* DIRECTIONS
Could you copy every line of the data that contains the word "will"?
══ INFORMATION
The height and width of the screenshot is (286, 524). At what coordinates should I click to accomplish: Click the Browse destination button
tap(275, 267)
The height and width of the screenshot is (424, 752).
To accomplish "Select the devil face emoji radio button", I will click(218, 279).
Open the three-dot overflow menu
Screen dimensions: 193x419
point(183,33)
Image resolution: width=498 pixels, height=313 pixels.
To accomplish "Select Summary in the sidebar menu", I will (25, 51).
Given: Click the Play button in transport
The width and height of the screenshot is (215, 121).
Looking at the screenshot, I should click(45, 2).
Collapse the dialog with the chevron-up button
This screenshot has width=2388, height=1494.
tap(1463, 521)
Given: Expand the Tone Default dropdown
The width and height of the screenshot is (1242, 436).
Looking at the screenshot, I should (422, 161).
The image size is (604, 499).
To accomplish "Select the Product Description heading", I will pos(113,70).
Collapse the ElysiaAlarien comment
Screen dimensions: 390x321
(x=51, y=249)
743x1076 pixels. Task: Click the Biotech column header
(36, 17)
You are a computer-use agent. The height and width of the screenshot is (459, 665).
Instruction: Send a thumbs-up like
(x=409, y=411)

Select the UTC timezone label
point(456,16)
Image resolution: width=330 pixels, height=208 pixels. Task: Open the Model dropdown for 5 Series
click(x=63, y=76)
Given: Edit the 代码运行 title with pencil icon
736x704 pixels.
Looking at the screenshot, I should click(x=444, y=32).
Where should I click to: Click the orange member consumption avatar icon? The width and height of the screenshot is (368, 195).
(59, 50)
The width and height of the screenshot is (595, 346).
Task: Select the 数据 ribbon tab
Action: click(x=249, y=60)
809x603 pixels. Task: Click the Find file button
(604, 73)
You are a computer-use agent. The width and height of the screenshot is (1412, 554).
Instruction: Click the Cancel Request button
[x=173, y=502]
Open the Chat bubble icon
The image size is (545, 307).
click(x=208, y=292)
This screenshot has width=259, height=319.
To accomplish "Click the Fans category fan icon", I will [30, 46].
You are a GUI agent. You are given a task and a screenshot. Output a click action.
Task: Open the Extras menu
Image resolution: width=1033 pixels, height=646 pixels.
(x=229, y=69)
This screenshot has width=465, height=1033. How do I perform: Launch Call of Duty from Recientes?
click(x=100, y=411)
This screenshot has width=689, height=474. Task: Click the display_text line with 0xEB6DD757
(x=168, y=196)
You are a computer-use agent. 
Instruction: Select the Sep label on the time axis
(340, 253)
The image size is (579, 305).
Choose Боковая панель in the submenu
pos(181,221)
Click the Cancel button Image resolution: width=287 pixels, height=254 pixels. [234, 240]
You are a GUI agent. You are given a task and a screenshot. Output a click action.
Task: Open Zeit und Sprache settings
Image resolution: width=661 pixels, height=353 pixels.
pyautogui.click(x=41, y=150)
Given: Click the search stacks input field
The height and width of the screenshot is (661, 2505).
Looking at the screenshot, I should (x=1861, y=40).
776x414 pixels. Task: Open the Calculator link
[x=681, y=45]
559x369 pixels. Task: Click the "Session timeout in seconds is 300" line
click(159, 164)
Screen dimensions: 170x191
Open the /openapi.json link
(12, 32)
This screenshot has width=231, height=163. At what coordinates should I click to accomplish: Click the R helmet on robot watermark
════
* EXERCISE ANSWER
To accomplish "Select the devil face emoji radio button", I will click(218, 279).
To accomplish "Select Summary in the sidebar menu", I will (25, 51).
To accomplish "Select the Product Description heading", I will pos(113,70).
To accomplish "Click the Fans category fan icon", I will [30, 46].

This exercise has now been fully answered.